この記事はWHITEPLUS Advent Calendar 2018 - Qiita 20日目になります。

WHITEPLUSで基盤回りの担当をしているakaimoです。

リネットではマイクロサービス化を進めるために、Elastic BeanstalkからGKE+Istioに移行しました。そのときにWebサーバーだけでなくログ基盤やDBなども一緒に移行し、インフラの大部分がAWSからGCPに変わりました。その中でも一番気を使ったDBの移行について書いていきます。

Cloud SQLはRDSの移行先として使えるか

Cloud SQLのMySQL事情

Cloud SQLには第1世代と第2世代があり、第1世代ではMySQL 5.5と5.6に対応していて、エンジンにはMyISAMとInnoDBが使えます。第2世代ではMySQL 5.6と5.7に対応していて、エンジンはInnoDBのみ対応しています。

後述しますが、第1世代はRDSと比較すると機能・性能面で実用性に欠けるため、バージョンやエンジンが要因で第2世代が使えないのであれば、Cloud SQLへの移行は諦めるべきです。

リネットではGKEへの移行の前にMySQL5.7のInnoDBにアップデートしていたため、この問題はクリアです。

あまり主要なものではありませんが、使えない機能などがあるので公式ドキュメントは必読です。

Cloud SQL for MySQL Features | Cloud SQL for MySQL | Google Cloud

第1世代と第2世代

第1世代と第2世代の違いはこの公式ドキュメントに書かれています。

Second Generation Capabilities | Cloud SQL for MySQL | Google Cloud

プロダクションで運用する上で重要なのはここらへんでしょうか。

第 1 世代に比べ、最大でスループットが 7 倍、ストレージ容量が 20 倍
オプションで高可用性フェイルオーバー、レプリケーションの読み取りを追加。

プロダクションで運用するならフェイルオーバーレプリカやリードレプリカは必須と言っていいでしょう。また、公式のベンチマークやユーザーが行ったベンチマークの結果を見たところ、第2世代 ≧ RDS > 第1世代
であることは間違いなさそうです。性能や機能の面から見てもRDSの代わりに使うことはできると思います。公式が公開しているベンチマークはこれです。


Cloud SQL 第 2 世代のパフォーマンスと機能を詳説
この投稿は米国時間 8 月 16 日、Google Cloud Platform の Product Manager である Brett Hesterberg によって投稿されたもの(投稿は )の抄訳です。 私たち Google は、5 年前に第 1 世代の Google Cloud SQL をリリースして以来、このサービスで多くの企業のアプリケーション構築を支援してきました。 Cloud SQL 第 2 世代は、第 1 世代と比べて 7 倍高速で、ストレージ容量も最大 20 倍に増えていますが、コストは
https://cloudplatform-jp.googleblog.com/2016/08/cloud-sql-2.html


移行プロセス

ここからはどのようにデータを移行したかについてです。

レプリケーションの昇格

最初に考えていた方法はRDSからCloud SQLに対してレプリケーションを貼って昇格させる方法でした。Cloud SQLはレプリケーションをする上でGTIDの使用を必須としています。しかし、移行当時RDSではGTIDの使用ができず、RDSとCloud SQLでレプリケーションを貼ることができませんでした。

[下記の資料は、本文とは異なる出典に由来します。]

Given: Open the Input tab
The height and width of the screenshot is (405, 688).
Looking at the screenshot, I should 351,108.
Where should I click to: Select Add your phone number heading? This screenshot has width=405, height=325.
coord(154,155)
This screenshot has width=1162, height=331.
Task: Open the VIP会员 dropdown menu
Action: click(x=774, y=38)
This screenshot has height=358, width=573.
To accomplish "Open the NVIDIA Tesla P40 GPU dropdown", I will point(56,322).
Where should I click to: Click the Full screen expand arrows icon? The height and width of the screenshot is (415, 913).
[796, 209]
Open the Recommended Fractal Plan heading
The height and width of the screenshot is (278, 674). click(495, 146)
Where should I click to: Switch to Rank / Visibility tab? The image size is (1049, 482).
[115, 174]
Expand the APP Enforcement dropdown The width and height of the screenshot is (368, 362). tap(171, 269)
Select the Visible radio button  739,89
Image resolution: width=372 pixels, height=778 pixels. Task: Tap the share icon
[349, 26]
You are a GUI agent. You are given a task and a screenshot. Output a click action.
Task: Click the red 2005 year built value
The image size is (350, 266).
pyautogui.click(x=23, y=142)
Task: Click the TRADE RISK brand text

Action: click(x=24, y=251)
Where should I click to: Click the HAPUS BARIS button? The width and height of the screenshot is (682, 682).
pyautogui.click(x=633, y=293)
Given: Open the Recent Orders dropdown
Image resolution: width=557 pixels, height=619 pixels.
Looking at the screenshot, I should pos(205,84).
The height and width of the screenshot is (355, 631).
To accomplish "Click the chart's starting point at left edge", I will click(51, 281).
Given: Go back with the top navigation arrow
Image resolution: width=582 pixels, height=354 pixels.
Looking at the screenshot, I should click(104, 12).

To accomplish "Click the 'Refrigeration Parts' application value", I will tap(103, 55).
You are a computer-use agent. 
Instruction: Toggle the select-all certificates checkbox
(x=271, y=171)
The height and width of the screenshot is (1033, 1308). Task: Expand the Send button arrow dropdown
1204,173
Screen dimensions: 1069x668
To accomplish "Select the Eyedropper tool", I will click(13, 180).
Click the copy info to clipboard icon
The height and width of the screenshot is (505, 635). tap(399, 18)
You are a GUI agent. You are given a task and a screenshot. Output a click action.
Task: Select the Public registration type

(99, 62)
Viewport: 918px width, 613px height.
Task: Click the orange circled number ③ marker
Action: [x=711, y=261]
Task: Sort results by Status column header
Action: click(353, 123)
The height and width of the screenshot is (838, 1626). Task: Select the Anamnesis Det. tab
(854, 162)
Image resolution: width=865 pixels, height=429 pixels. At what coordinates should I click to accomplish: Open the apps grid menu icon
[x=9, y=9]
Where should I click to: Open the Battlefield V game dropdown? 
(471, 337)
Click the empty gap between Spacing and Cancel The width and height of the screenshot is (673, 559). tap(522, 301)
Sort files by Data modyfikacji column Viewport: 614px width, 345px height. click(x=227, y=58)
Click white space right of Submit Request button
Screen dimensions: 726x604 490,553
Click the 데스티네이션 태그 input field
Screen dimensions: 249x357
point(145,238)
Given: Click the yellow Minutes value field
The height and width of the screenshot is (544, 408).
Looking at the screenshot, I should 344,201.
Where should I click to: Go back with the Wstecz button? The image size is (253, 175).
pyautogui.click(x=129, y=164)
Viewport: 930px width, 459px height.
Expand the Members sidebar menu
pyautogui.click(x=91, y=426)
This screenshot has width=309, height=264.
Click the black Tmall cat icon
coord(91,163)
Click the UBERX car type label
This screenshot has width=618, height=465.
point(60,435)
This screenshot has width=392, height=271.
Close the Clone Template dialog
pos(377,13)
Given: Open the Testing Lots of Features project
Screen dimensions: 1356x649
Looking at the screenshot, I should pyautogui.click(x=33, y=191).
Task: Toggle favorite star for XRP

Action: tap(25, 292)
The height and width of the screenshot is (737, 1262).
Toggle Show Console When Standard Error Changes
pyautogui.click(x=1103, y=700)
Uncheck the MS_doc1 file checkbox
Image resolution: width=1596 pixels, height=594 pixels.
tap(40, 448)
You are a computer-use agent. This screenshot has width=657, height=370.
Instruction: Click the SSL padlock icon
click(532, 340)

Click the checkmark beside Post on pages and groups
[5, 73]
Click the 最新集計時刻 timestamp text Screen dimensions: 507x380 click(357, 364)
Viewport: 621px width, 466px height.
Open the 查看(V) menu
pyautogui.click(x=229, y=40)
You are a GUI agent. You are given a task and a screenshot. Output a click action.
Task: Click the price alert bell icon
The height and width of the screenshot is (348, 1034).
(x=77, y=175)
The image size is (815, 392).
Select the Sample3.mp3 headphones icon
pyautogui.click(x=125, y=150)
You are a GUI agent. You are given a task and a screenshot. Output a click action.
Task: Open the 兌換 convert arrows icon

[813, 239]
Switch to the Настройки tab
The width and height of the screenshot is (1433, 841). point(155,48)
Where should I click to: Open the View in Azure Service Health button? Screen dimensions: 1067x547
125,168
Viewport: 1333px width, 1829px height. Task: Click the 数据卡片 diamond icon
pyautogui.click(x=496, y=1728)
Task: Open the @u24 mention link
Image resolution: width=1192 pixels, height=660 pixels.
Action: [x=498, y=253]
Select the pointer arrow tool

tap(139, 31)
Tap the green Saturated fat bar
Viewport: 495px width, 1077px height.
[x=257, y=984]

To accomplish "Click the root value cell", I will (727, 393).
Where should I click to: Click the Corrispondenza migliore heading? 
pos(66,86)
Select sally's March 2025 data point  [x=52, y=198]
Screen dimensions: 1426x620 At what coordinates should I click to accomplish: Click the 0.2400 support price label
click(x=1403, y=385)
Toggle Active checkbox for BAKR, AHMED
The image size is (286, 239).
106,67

未検証ですが、2018/10/10にRDSでGTIDがサポートされたので、現在はレプリケーションが貼れると思います。

Amazon RDS for MySQL がグローバルトランザクションアイデンティファイア (GTID) へのサポートを開始

ダンプデータのインポート

最初の方法がダメになってしまったので、次に深夜にメンテナンスを入れてダンプしたデータをCloud SQLにインポートする方法を考えました。

この方法でネックとなるのは移行にかかる時間です。1分たりとも停止させることができないサービスもあると思いますが、幸いリネットでは深夜で終わるのであれば問題ないという判断になったため、スマートではありませんがこの方法を検証しました。

複数回の検証の結果、リネットのDBのデータ量は深夜の想定作業時間内にギリギリ間に合うことがわかり、この方法でいくこととなりました。データ容量の関係上、この方法で移行できるのは今回が最後となりそうです。

リネットのデータ量でもインポートに数時間かかり、インポート中にネットワークエラーなどが発生した場合、再度頭からインポートしていては時間切れになってしまいます。そんな問題のためにGCPが公開しているcloudsql-import
というツールがあり、これを使えば予期せぬエラーや再起動が発生しても続きから再開できます。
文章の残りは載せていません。